▶ _WHAT NEEDS TO BE DONE_:
Quote the records from the line containing "Given: Click the AltumCode profile thumbnail" through the line containing "Looking at the", both included, word for word.

▶ _TASK INPUTS_:

◇ ◇ ◇

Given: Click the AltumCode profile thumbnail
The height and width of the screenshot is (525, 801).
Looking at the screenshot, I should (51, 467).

◇ ◇ ◇

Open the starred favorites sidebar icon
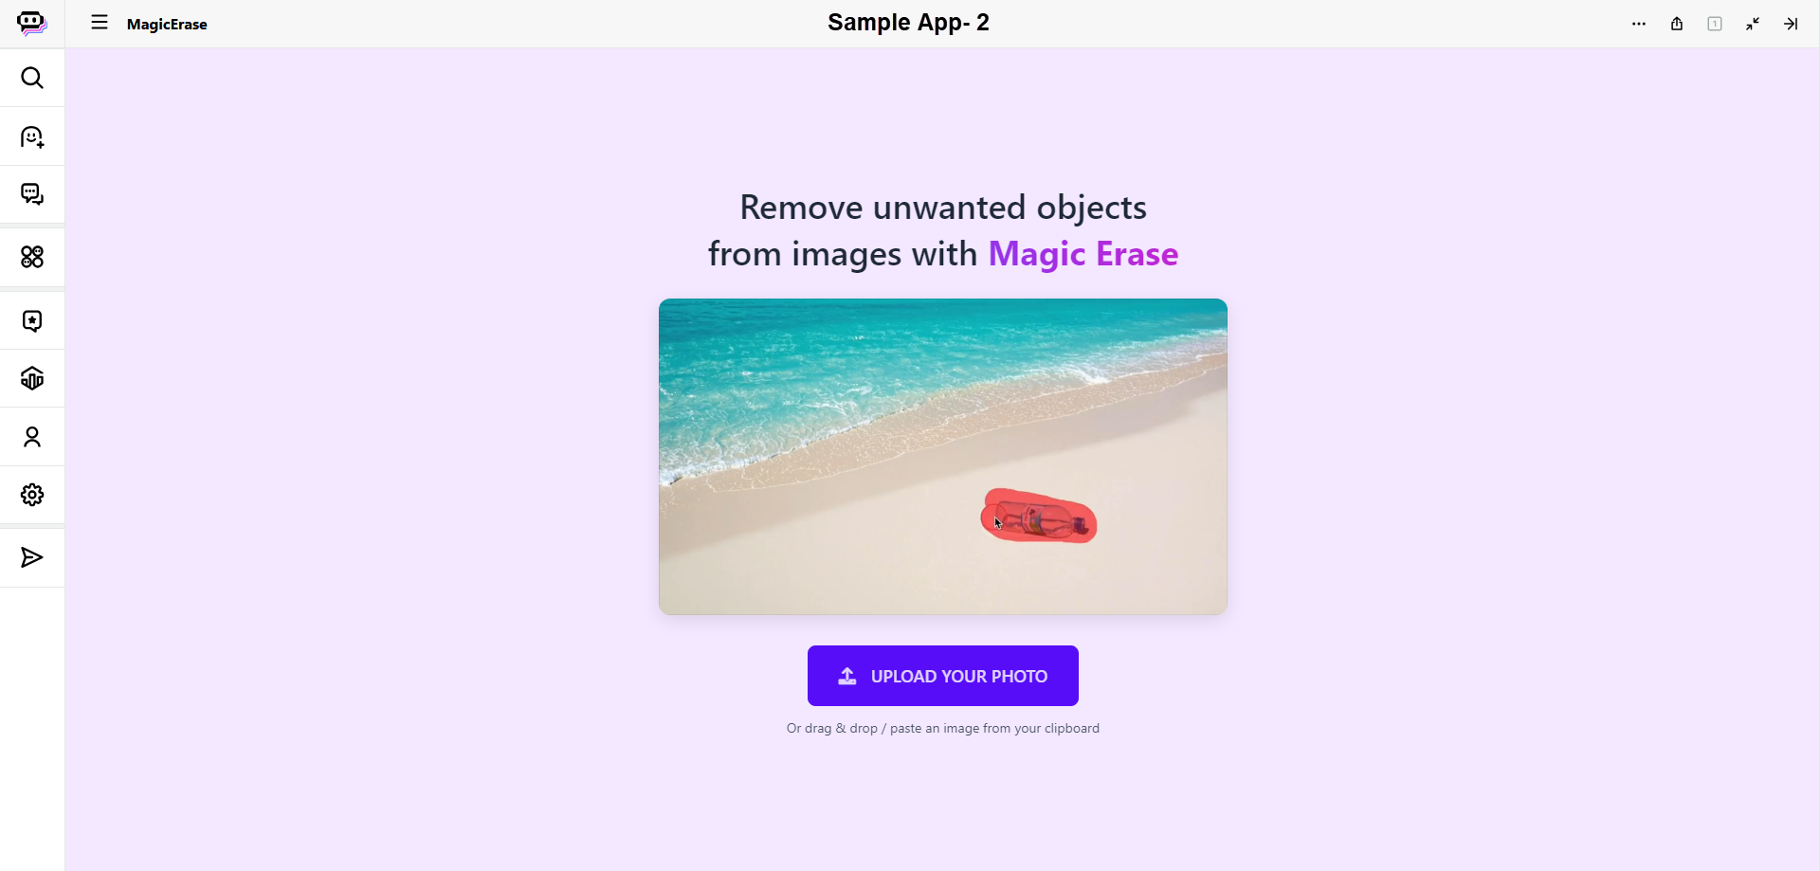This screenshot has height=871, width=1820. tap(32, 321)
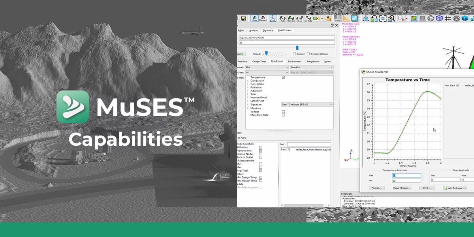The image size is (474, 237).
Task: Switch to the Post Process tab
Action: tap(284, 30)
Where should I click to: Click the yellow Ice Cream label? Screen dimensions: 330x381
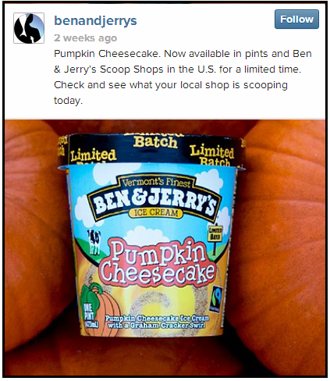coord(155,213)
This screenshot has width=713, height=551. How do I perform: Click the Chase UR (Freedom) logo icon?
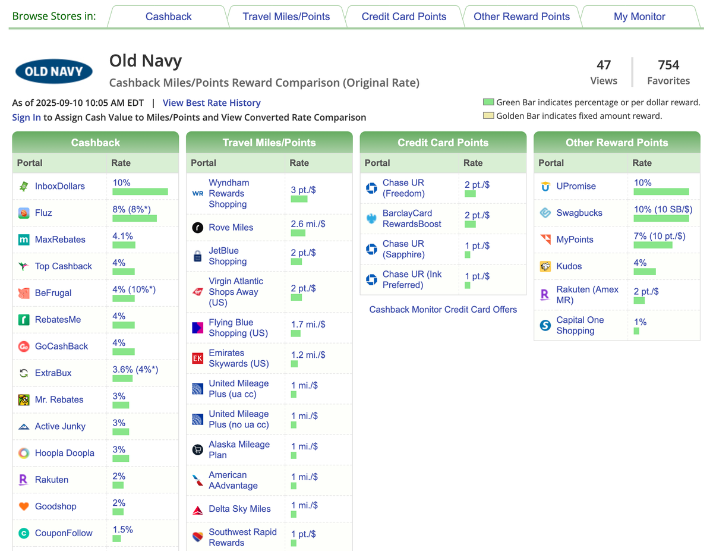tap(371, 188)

◇ ◇ ◇

▶ _SOLUTION TO THIS TASK_:
Given: Click the AltumCode profile thumbnail
The height and width of the screenshot is (525, 801).
Looking at the screenshot, I should (51, 467).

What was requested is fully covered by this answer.